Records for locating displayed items
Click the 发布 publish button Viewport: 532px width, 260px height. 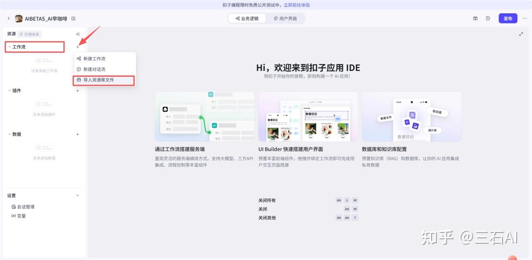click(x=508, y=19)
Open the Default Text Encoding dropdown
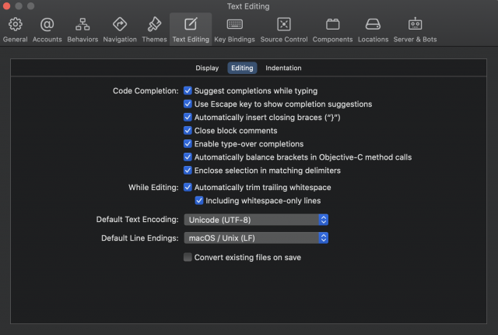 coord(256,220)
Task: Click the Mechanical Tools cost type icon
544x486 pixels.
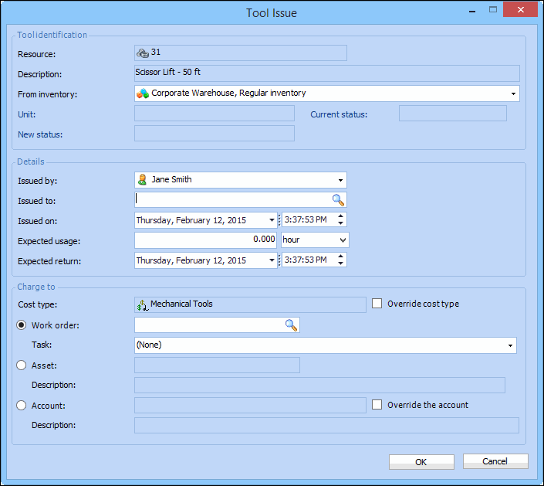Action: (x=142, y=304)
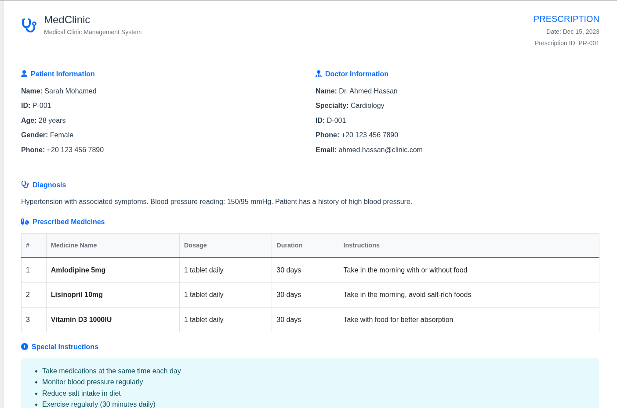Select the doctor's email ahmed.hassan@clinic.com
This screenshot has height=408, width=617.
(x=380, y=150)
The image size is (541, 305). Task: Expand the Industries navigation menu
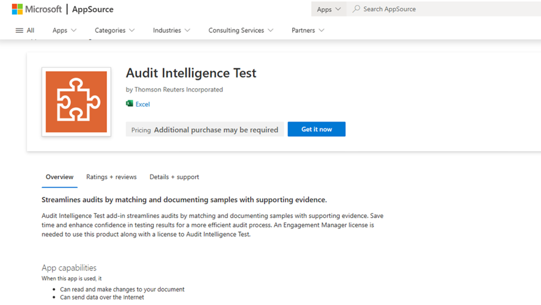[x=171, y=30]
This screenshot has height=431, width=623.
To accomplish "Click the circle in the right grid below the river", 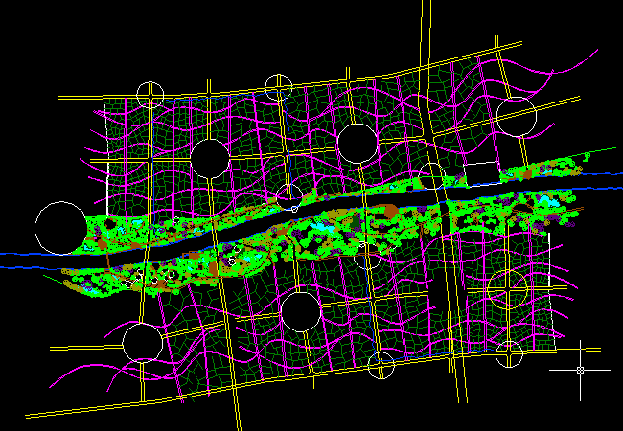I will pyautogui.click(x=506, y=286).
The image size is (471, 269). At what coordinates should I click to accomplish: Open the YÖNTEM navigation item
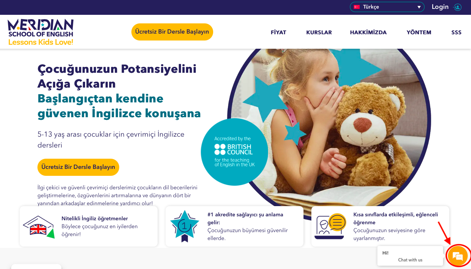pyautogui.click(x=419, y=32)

§ Task instructions
Render everything from the line containing "The image size is (471, 269)." down to the end of the lines as a two-column CSV with the columns request_text and answer. Give one row per request, put each value in a single quoted field with line breaks changed to spaces, and omit the pictures.

§ Correct result
request_text,answer
"The image size is (471, 269). At what coordinates should I click to accomplish: Open the YÖNTEM navigation item","pyautogui.click(x=419, y=32)"